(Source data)
################

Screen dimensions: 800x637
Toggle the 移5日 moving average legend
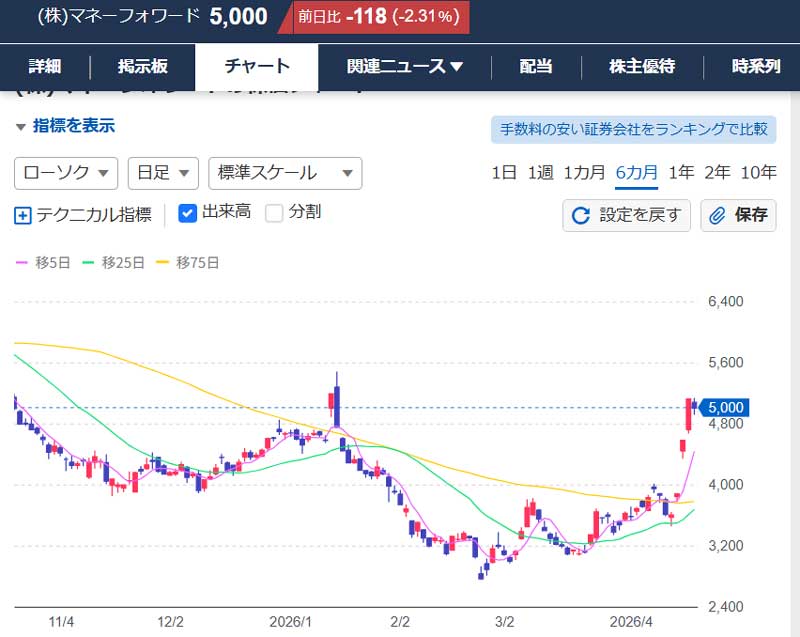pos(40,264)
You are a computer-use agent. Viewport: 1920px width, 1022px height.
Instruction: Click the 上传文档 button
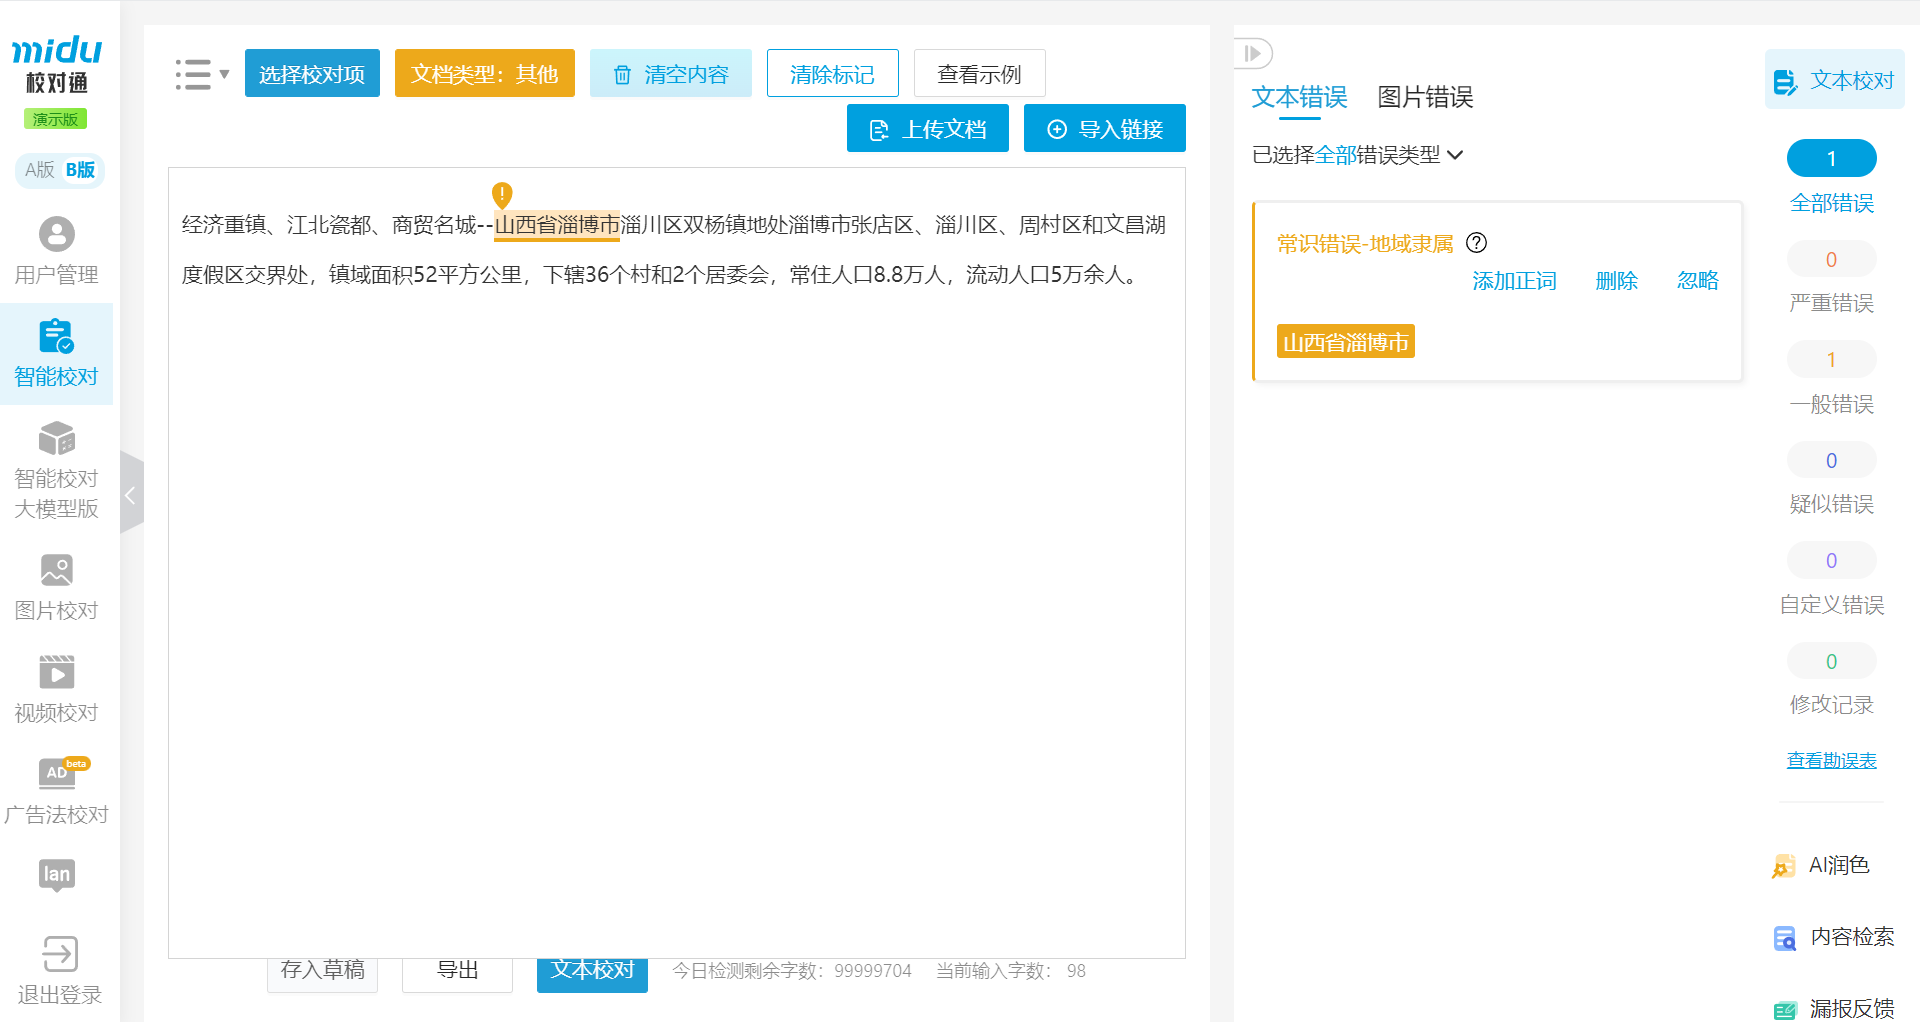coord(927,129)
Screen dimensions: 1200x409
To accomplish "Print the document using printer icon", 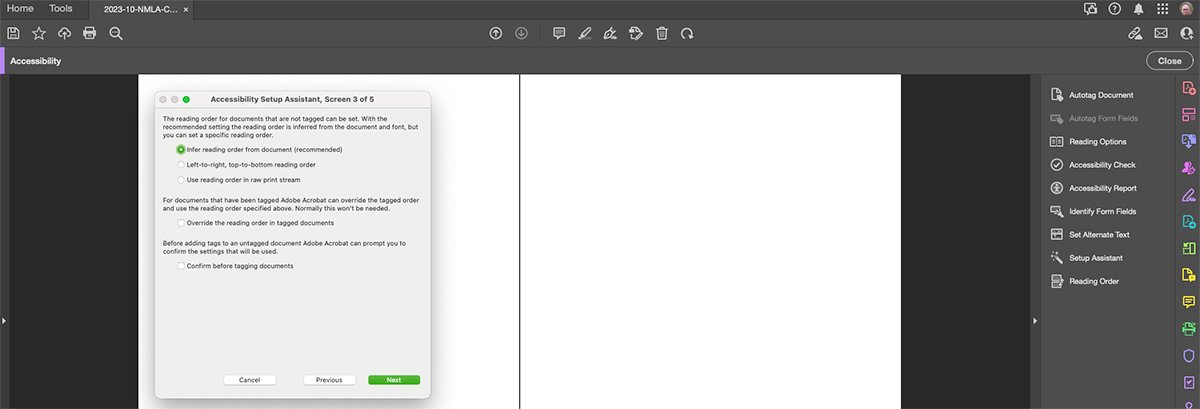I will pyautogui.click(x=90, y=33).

################

Copy out exactly the lines above beginning with the line that contains "Toggle the 移5日 moving average legend" and finishing with the line that contains "Screen dimensions: 1200x409", including both; leave the pictures out.

▸ Exercise response:
Toggle the 移5日 moving average legend
pos(40,264)
You are a computer-use agent. Viewport: 1920px width, 1022px height.
Instruction: Click the 上传文档 button
coord(927,129)
Screen dimensions: 1200x409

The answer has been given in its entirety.